ALBANY — Some students taking multiple-choice exams on computers had all the possible answers show up as “system error.”
Other schools couldn’t log into the exams at all Wednesday morning, while others reported having students’ work lost when the system crashed.
The state Education Department said Wednesday that some school districts offering computer-based standardized tests experienced problems administering the exams.
Schools were urged to delay the testing to later in the day or to another day.
The problems, the state said, were due to various glitches from Questar Assessment Inc., the Minnesota-based company that provides computer-based testing to New York schools.
“Questar has been working to resolve this as quickly as possible,” the state Education Department said in a statement.
“We have been in constant contact with schools and reminded them that there is flexibility built into the test schedule.”
More: State exams in schools are starting: What to know this year
More than 1 million students are eligible to take the English exams that were initially developed under the Common Core standards.
Nearly 300 districts this year agreed to offer at least some of the exams by computer to students in grades 3-8, up from about 184 districts last year.
The computer tests started Tuesday on English, while paper exams started Wednesday.
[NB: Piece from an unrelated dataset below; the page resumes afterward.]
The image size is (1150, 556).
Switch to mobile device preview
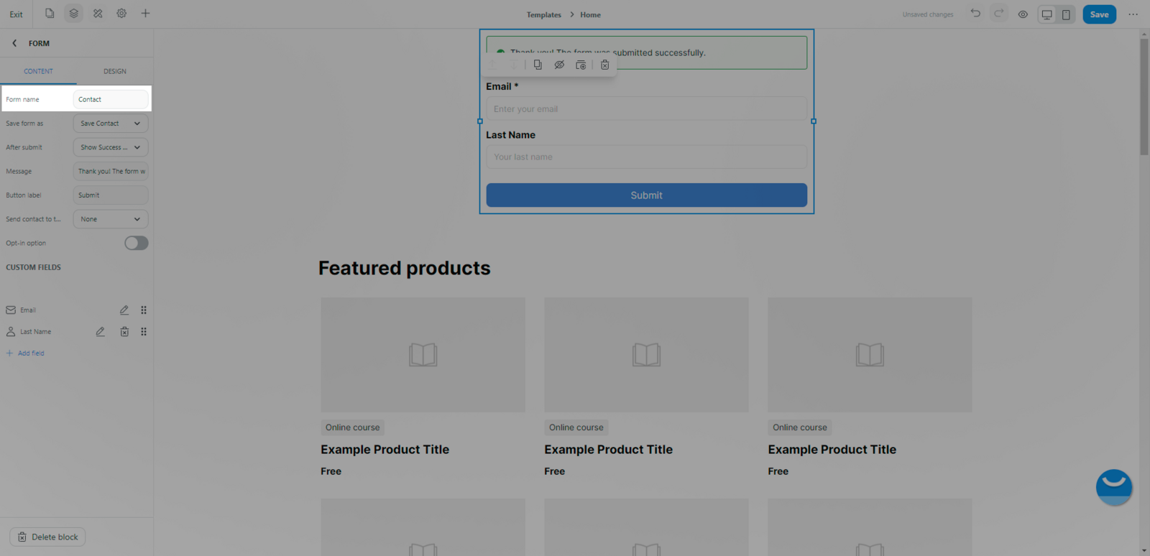1066,14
The math tests are next month.
About 32,000 students in New York took the computer-based exams on Tuesday with few problems, the state Education Department said.
But the problems were pronounced Wednesday, and the state’s teachers union pounced.
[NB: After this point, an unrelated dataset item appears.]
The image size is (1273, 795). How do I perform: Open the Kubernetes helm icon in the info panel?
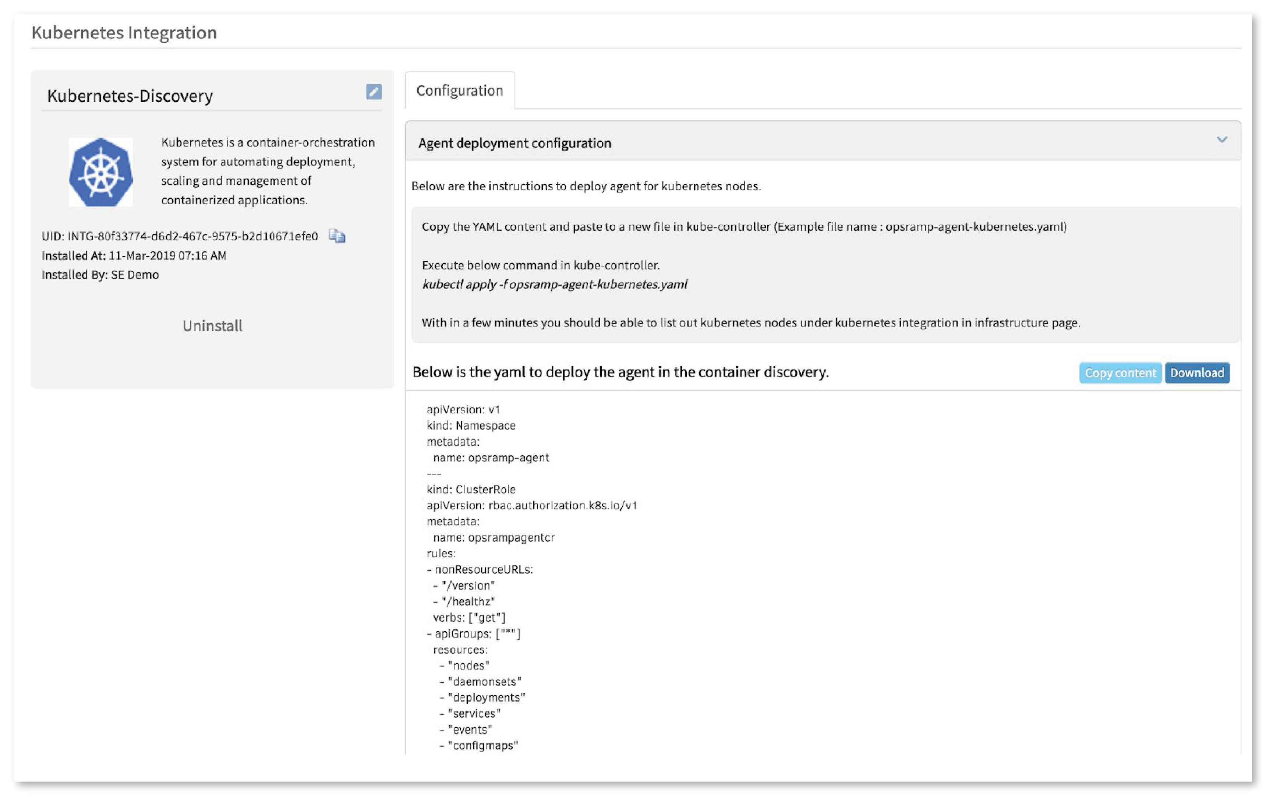click(100, 171)
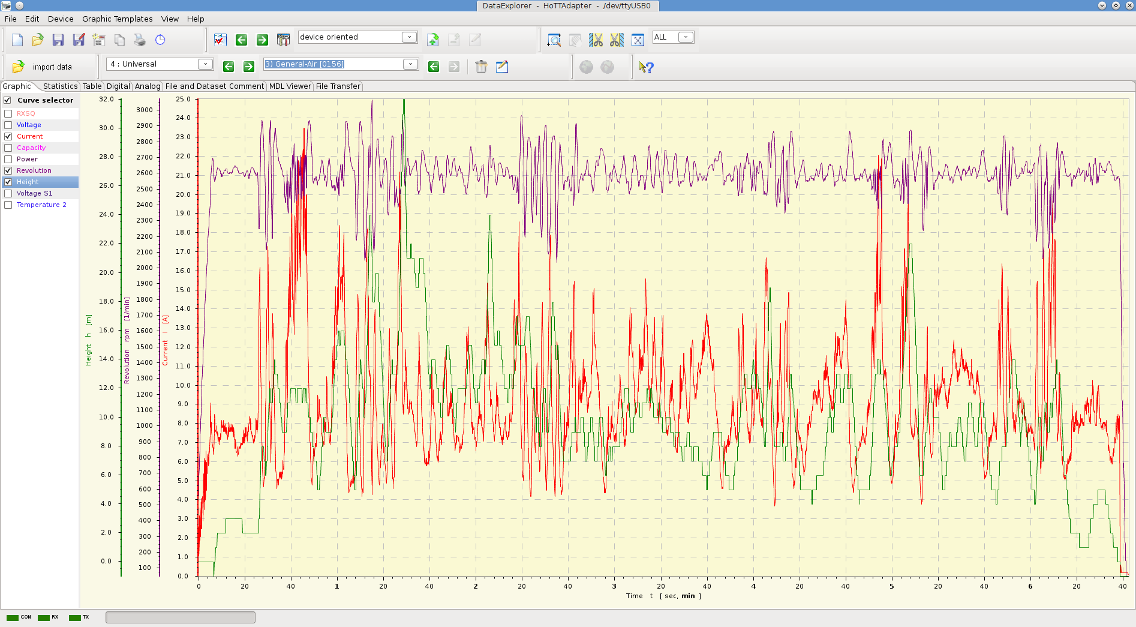Screen dimensions: 1136x627
Task: Click the fit-to-window expand icon
Action: click(x=638, y=40)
The New York State United Teachers union said it has long warned the state about being cautious in switching to computer testing.
The union, which has also fought using the exams to evaluate teachers and students, urged the state Education Department in January to slow plans after Questar said it experienced a data breach last year.
The problems also come amid ongoing opt-outs by students at the request of their parents to not take the exams over issues with the standardized tests.
About 20 percent of students have opted out of the exams in recent years. The tests do not count toward the performance of students and teachers, the state said.
“Parents and teachers and students, they have lost trust and confidence in this system and when things like this happen, it doesn’t help matters any,” Jolene DiBrango, executive vice president for NYSUT, said.
In Yonkers, for example, the entire district this year switched to computer testing for the standardized exams.
Students dealt with the “system failure” issue on questions, lost notes they had typed into the exams and couldn’t log into the system on Wednesday morning, said Samantha Rosado-Ciriello, the district’s union president.
“It’s very disappointing,” she said.
“While we are preparing the students to be college and career ready in order to function in a 21st-century society, we need to do it while not frustrating them.”
The district said the system worked well Tuesday but had glitches Wednesday. There are about 12,000 students in grades 3 through 8 in Yonkers eligible to take the tests.
“Yonkers experienced similar issues that occurred around the state,” the district said in a statement.
“We have been working collaboratively throughout the day with SED and Questar to address the concerns.”
There was no immediate comment Wednesday from Questar, which in 2015 landed a five-year, $44 million contract to develop state testing.
Questar took over for Pearson, the London-based testing giant, that faced criticism for its Common Core tests.
The state Education Department stressed that districts have flexibility in giving the exams, saying they can simply offer them another day.
“At their discretion, schools are able to postpone this morning’s testing and resume testing later today or on another day,” the department said.
That is what happened in some districts.
In Ithaca, 10 schools planned to give the tests by computer Wednesday, and some of the schools were unable to give the exams because of problems with Questar’s system, said Lynn VanDeWeert, the district’s evaluation officer.
“In instances where this occurred, students resumed their typical instructional schedules and activities,” she said.
“Impacted buildings have rescheduled today’s exams for another day within the nine-day administration window as allowed for” the Education Department.
Spencerport schools in the Rochester suburbs had planned Wednesday to give the tests by computer to students in grades 3 through 6.
But as sixth grades were taking the tests, the computer system failed at around 9 a.m., disrupting the work.
The system was back up within an hour and the testing resumed, but it was delayed for a day for students in grades 3 through 5 and a few students in sixth grade had to start their tests over.
“Originally, it was making sure the students were ok and trying to communicate with state ED on what we were experiencing,” said district spokeswoman Lanette Cypher.
“But the kids, from what I understand, were fine.”